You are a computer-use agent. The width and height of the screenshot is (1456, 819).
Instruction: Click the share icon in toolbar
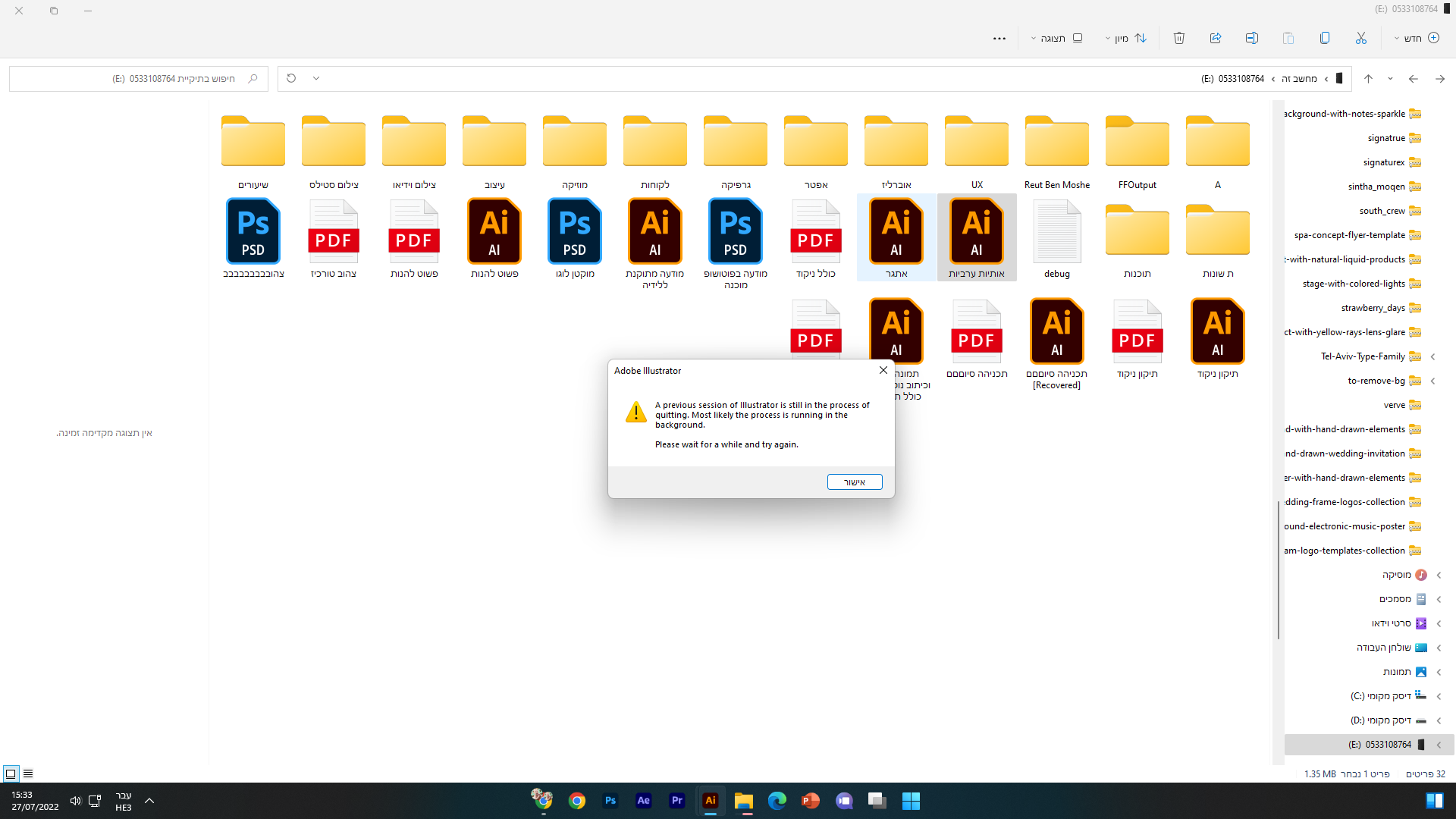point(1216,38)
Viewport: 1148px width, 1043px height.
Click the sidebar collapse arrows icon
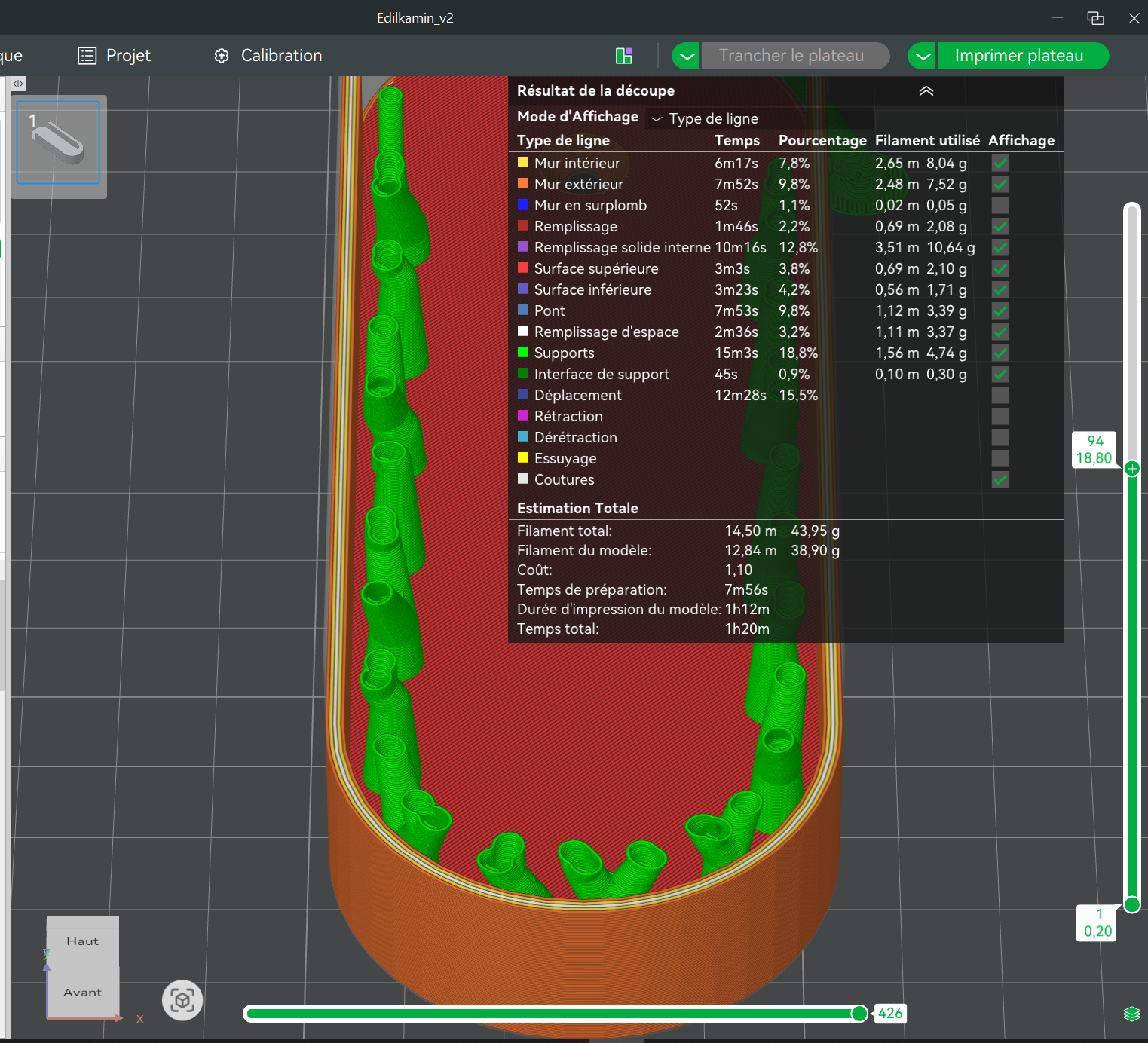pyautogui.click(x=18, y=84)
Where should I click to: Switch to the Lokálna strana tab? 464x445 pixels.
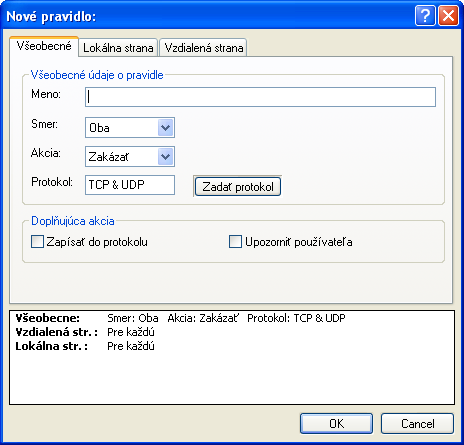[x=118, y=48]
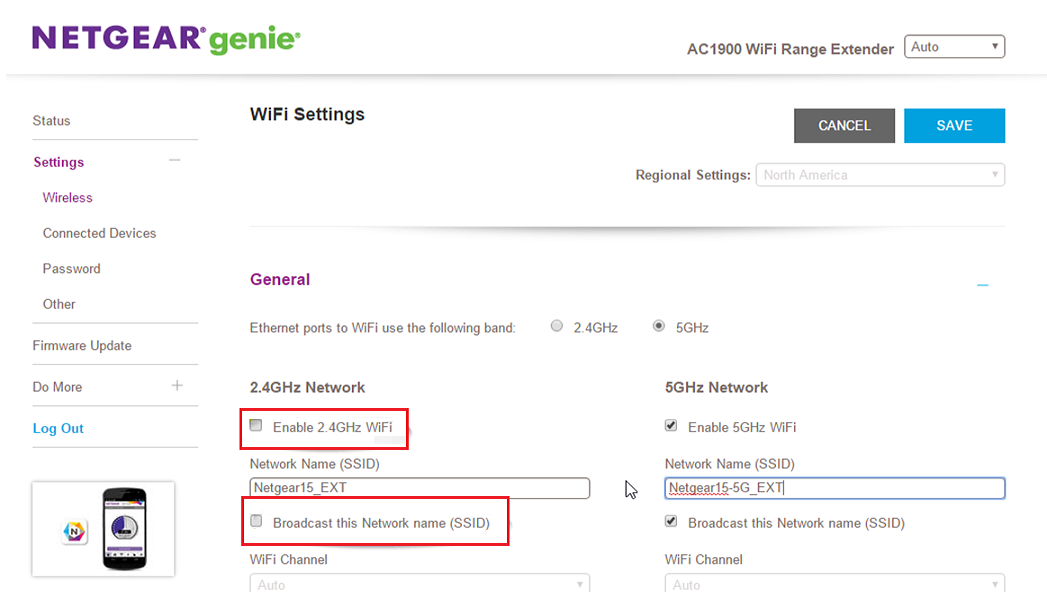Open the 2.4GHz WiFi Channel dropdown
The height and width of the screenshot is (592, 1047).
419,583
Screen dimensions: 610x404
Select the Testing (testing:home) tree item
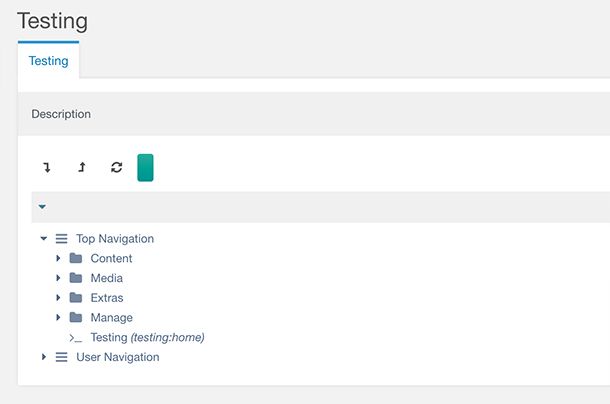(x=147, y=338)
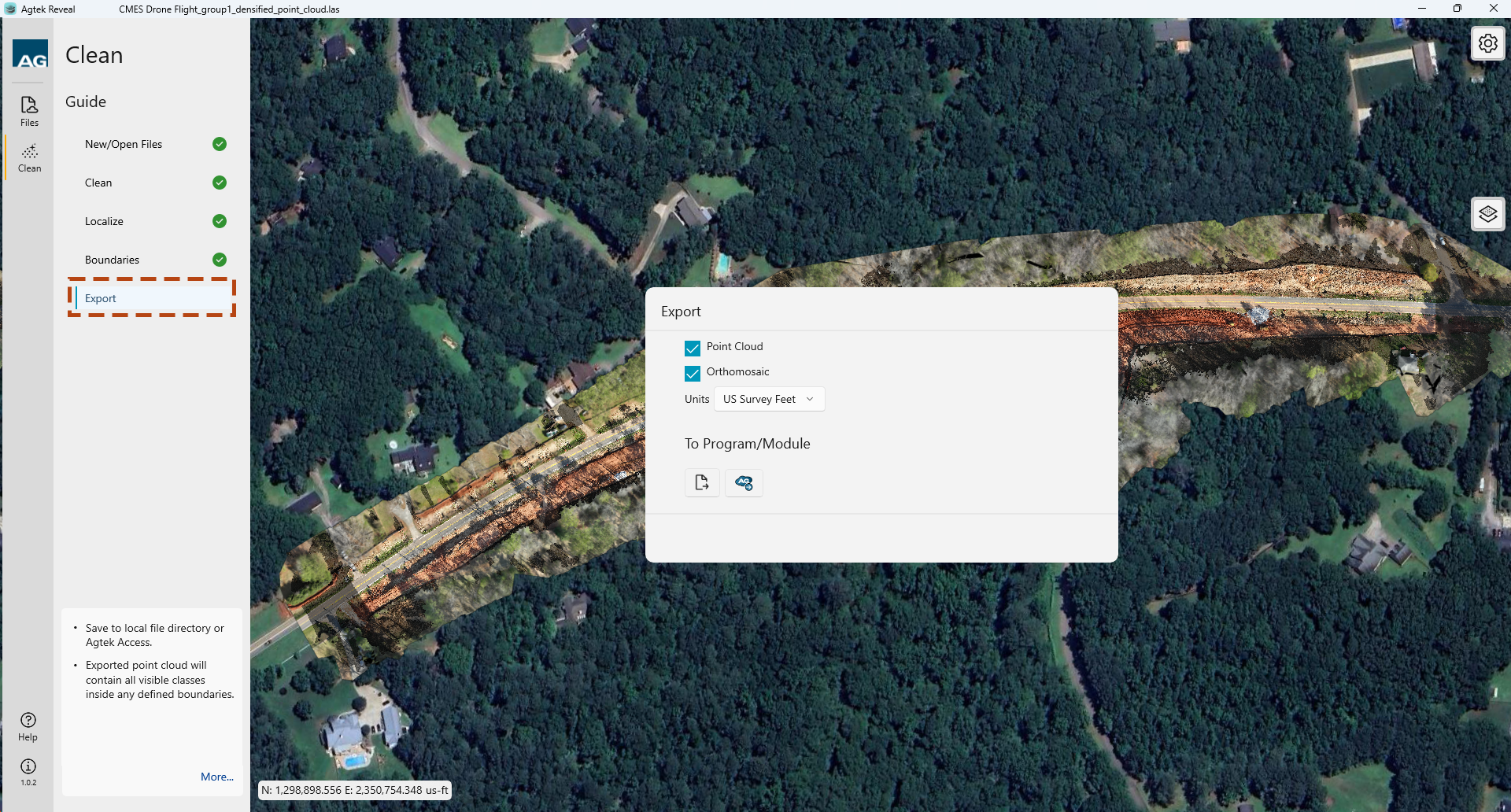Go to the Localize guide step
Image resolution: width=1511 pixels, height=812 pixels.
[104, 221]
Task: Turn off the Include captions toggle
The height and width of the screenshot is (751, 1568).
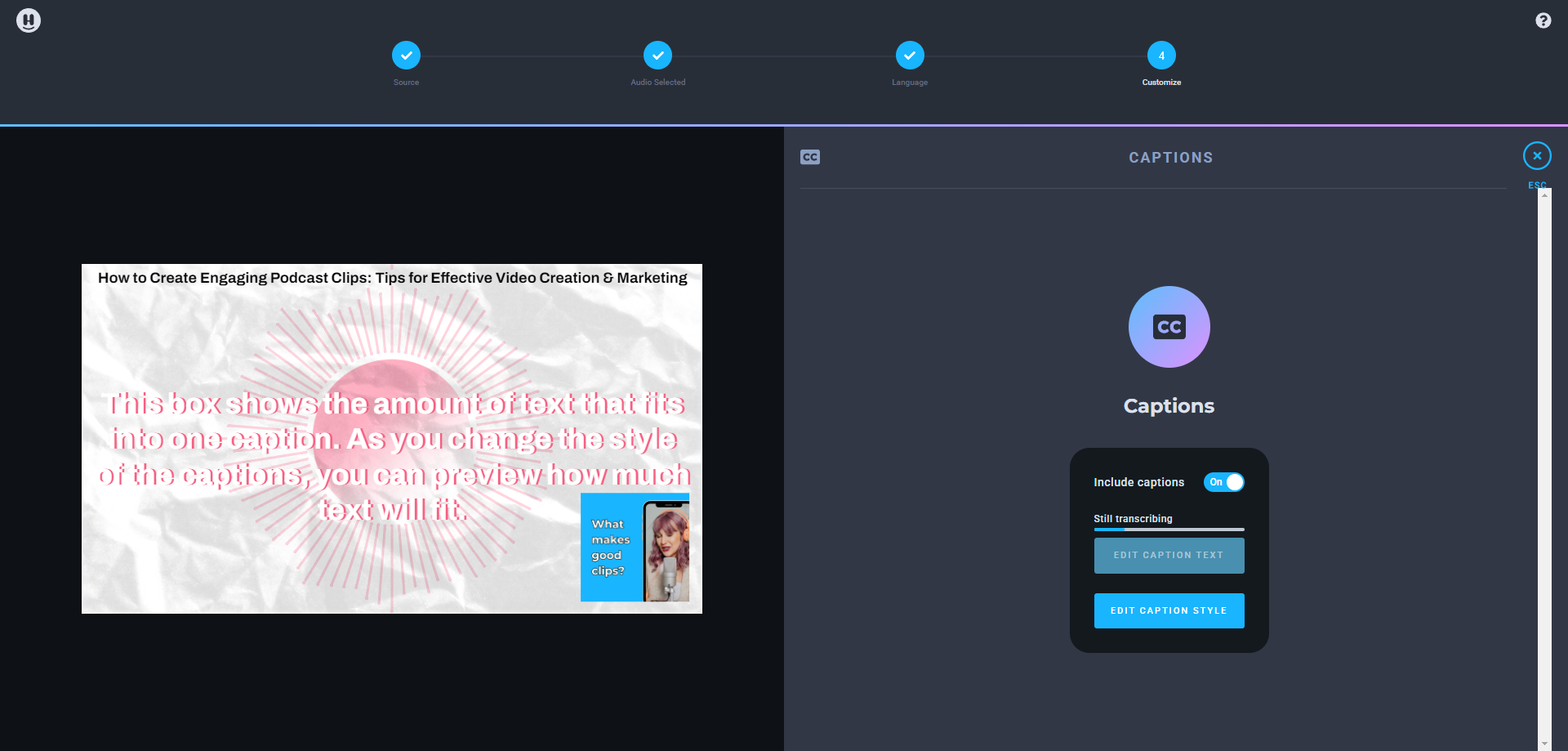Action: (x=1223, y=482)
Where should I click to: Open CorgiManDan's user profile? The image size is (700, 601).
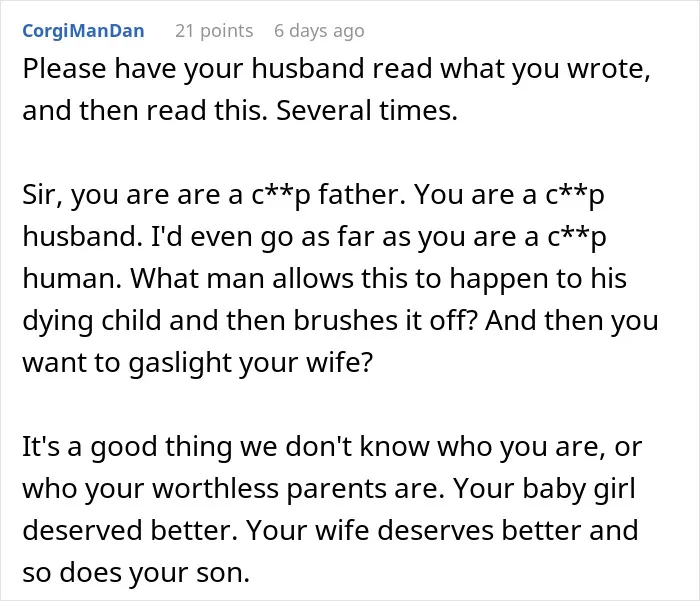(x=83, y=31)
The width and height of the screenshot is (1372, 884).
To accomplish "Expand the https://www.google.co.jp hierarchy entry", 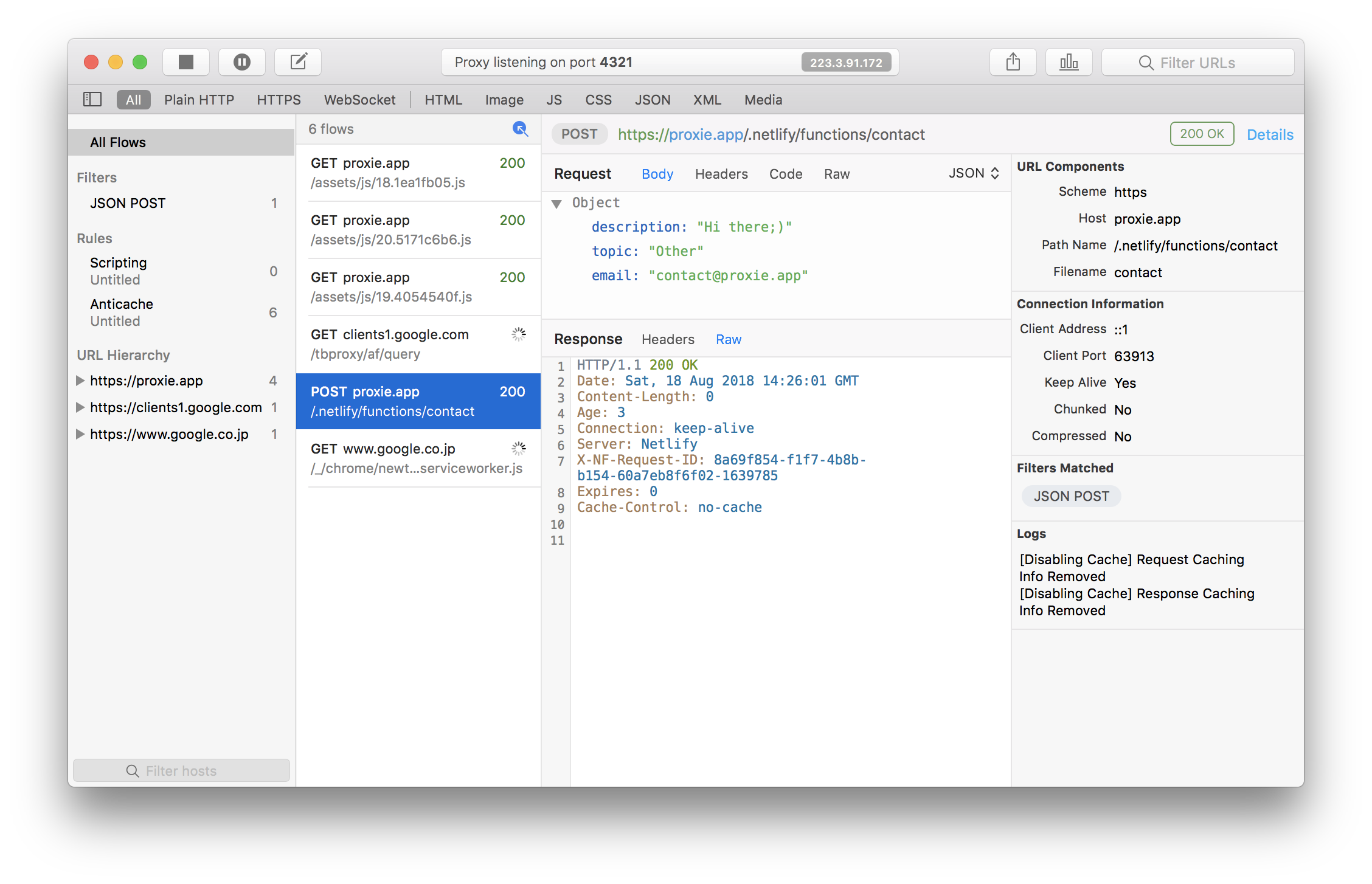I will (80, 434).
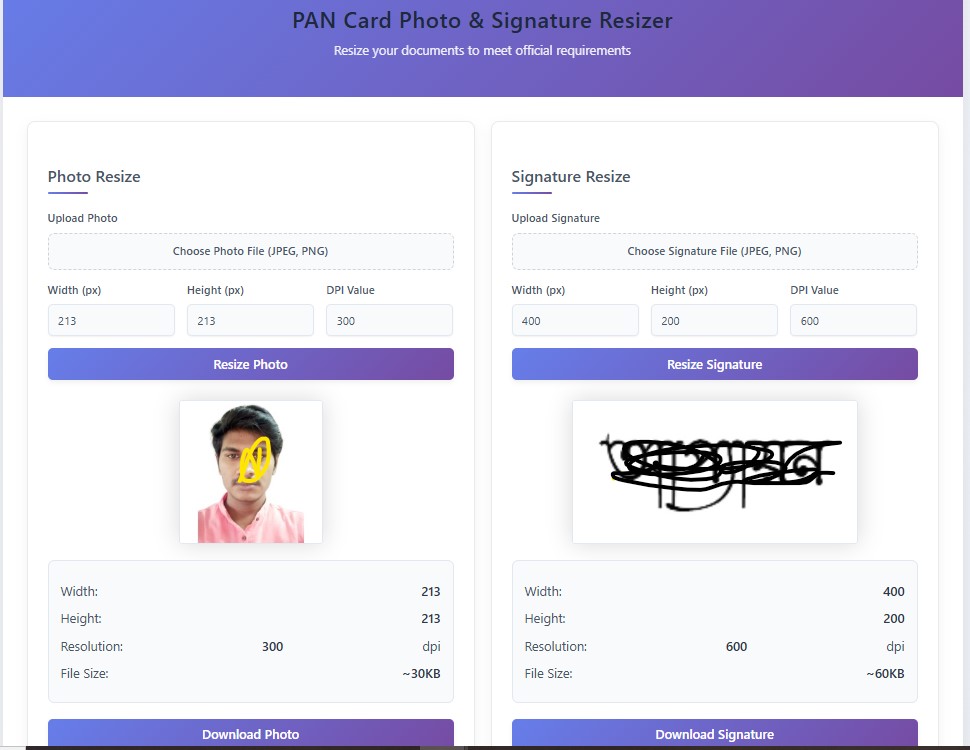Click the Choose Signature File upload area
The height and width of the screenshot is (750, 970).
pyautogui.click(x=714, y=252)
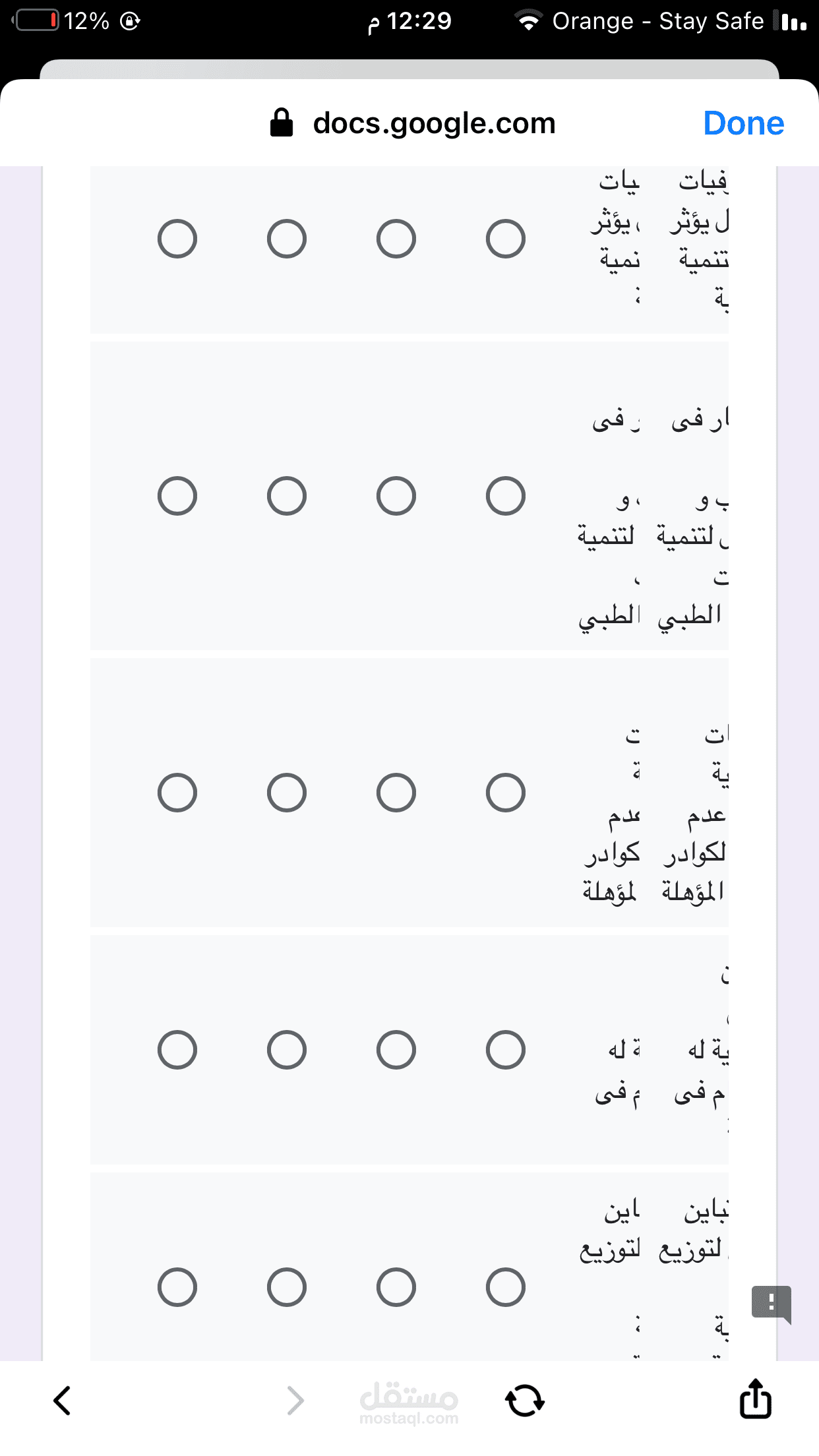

* * * * * * *

What this task involves: Rewrite the lines from the first one through the line with "Action: (x=1223, y=482)", replacing "toggle" with "switch" and keeping everything else the same. Leave the pictures out.

The output:
You are a computer-use agent. The width and height of the screenshot is (1456, 819).
Instruction: Click the share icon in toolbar
point(1216,38)
Viewport: 1148px width, 1043px height.
Click the sidebar collapse arrows icon
pyautogui.click(x=18, y=84)
Where should I click to: Switch to the Lokálna strana tab? 464x445 pixels.
[x=118, y=48]
Open the 2.4GHz WiFi Channel dropdown
The height and width of the screenshot is (592, 1047).
419,583
Screen dimensions: 610x404
Select the Testing (testing:home) tree item
(x=147, y=338)
Go to the Localize guide step
Image resolution: width=1511 pixels, height=812 pixels.
[104, 221]
Task: Turn off the Include captions switch
The height and width of the screenshot is (751, 1568).
Action: (x=1223, y=482)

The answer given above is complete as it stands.